狂奏曲~コンチェルト~


「また貴女が翼を傷つけたの!?」
「きゃっ」
「おばさま!」

 突然掴みかかられ、私はバランスを崩した。ほのかが慌てておばさんを抑え込んだ。

「おばさま、落ち着いて!」
「ほのかちゃん、放してっ! 翼は、この子のために……!」

 力が抜けてへたり込んだ私を、おばさんは睨みつける。
 泣きながら恨みをぶつけるおばさんの迫力に、私は動けなくなってしまった。

「わ、私……」

 この事故は、きっと私のせいだ。
 私はつばちゃんを傷つけた。

「貴女、どれだけ翼を苦しめたら気が済むの!」

 だけど、自分でわかっているのと、人から言われるのとでは――衝撃の大きさは天と地ほどの差があった。
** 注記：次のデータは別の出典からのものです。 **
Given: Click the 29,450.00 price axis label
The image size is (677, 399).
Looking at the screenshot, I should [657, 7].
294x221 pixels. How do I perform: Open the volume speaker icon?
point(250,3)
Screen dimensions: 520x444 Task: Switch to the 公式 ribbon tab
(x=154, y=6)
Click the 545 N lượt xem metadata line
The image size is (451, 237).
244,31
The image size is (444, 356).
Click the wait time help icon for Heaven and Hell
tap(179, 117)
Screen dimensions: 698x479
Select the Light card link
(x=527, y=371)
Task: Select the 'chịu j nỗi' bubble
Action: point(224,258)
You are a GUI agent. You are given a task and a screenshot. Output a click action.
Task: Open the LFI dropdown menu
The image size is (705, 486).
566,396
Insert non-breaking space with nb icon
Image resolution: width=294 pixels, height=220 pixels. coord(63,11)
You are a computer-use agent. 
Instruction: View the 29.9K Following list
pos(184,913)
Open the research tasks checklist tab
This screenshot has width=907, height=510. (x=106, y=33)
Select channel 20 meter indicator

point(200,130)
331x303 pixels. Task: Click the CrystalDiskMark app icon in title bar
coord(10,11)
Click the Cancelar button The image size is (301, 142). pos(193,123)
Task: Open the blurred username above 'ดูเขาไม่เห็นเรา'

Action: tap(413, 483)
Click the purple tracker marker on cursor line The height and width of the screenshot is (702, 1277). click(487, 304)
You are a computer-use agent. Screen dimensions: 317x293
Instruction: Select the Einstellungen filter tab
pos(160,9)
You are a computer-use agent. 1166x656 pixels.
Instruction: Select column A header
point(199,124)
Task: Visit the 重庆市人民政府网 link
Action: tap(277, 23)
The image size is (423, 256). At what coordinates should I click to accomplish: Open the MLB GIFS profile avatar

「貴女の思い出がたくさんあるから、実家から離れて遠くの大学に行くことを許したのに……っ」

 私が覚えていたおばさんは、笑顔が素敵な面白い人で、いつも私を娘のように可愛がってくれていた。

「おばさまっ、かなめに近づいたのは翼で……翼はずっとかなめのことが好きで!」
「好きとかそういう問題じゃないでしょう! ほのかちゃんっ、貴女も翼がこの女のせいで、どれだけ苦しんでいたか知っているでしょう!」

 そのおばさんが、私をこんなにも憎むくらい――つばちゃんは、私の知らないところで苦しんでいた。

「でも……苦しんでいる翼を救えるのは、かなめだけで……」
「ほのかちゃん……」

 泣き出したほのかを、おばさんが驚いたように見る。